Montreal came of age during the 60s and 70s with new highways, a metro system and a huge airport to accommodate the anticipated exponentially increasing traffic. During the disco era, jet-setters flew into Montreal to party when they were bored with Manhattan, London and Paris. The crowds returned for the 1976 Olympics. Montreal had become a world city. The impact on the boomer generation was immeasurable, creating global friendships in every area of creativity and enterprise.

It was all part of the story. A small but proud underdog had cast off the Great Darkness in a Quiet Revolution to create a modern, progressive, prosperous society that welcomed immigrants from around the world, asking only that they adopt the official language of French.  It was a compelling and inspirational modern myth – for those who believed it.

How well does reality reflect the myth that inspired Quebec for the past half-century? The CAQ government and many voices in the media have decided it was a grotesque delusion and an utter failure.

However, if you want to read a fascinating compendium of dissenting opinions I highly recommend Le francais en déclin?  Repenser la francophonie Québécoise – edited by Jean-Pierre Corbeil, Richard Marcoux and Victor Piché (Del Busso éditeur, 2023).  The many authors who contributed to the book make the case that French-speakers in Quebec now greatly exceed the number in Nouvelle France the year of The Conquest.
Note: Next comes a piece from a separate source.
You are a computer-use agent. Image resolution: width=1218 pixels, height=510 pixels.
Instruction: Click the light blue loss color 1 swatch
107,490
The percentage of Quebecers who speak French has increased since the 1960s, as has the visible presence in signage. The quality of French has improved since the days of Joual and the rate of literacy has steadily increased due to massive investments in education. Even the percentage of Anglos working exclusively in French has significantly increased. This all could be, and should be, cause to celebrate.
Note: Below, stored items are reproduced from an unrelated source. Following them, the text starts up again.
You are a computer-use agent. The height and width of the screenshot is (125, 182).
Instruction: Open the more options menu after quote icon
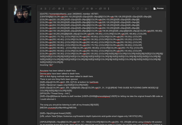click(109, 9)
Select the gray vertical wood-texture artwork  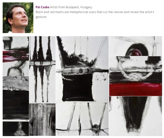tap(42, 120)
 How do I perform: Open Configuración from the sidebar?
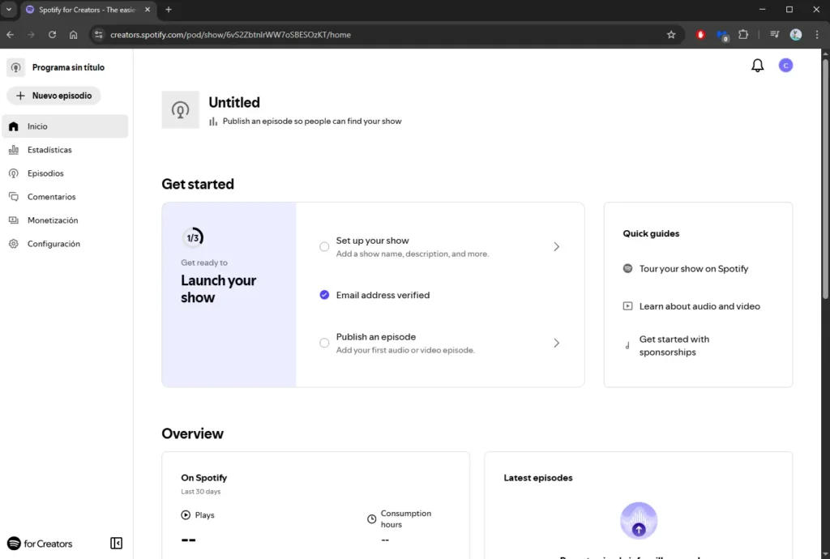click(x=55, y=243)
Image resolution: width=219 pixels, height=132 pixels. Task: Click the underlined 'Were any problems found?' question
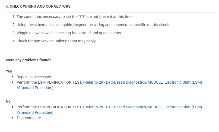coord(28,60)
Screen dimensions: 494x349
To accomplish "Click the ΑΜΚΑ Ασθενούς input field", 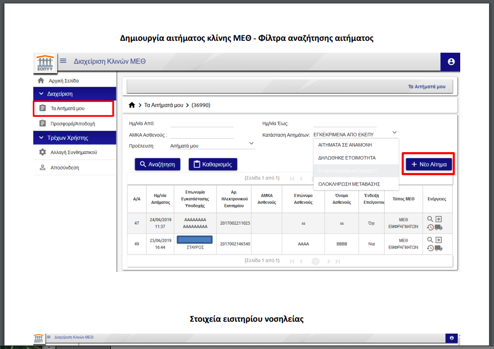I will [x=202, y=135].
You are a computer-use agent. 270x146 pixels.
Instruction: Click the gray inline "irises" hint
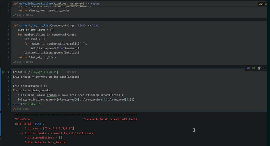(x=71, y=72)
Instead, politicians and opinion-makers tell us that the state of French in Quebec is a disaster, out of control, and rapidly deteriorating. They repeat the mantra, with increasingly manic stridency, that Quebec is at the tipping point of Lousianisation; there is too much English because Quebec has been invaded by English-speaking students, immigrants, temporary workers and refugees.  There are too many people whose mother tongue is not French, especially in Montreal, which has become an alien and frightening territory for Quebecers from the regions.  Worst of all, Francophones-de-souche, particularly the young, are using English more often for entertainment and even at work, and Francophones-d’adoption are not becoming unilingual.

Quebec’s emerging myth is a depressing story that defines the inexorable increase of bilingualism as failure and betrayal by Anglos, Allophones, immigrants and bilingual Francophones.  If the majority of Quebecers enjoy being bilingual and multilingual, why are we allowing a minority of prophets of doom to portray us as the enemy?

No need to be Nostradamus to predict that a story denying reality, and alienating the majority, will fail miserably.

Guy Rex Rodgers was founding Executive Director of the English Language Arts Network (ELAN) and recently returned to filmmaking. You can reach Guy at: [email protected]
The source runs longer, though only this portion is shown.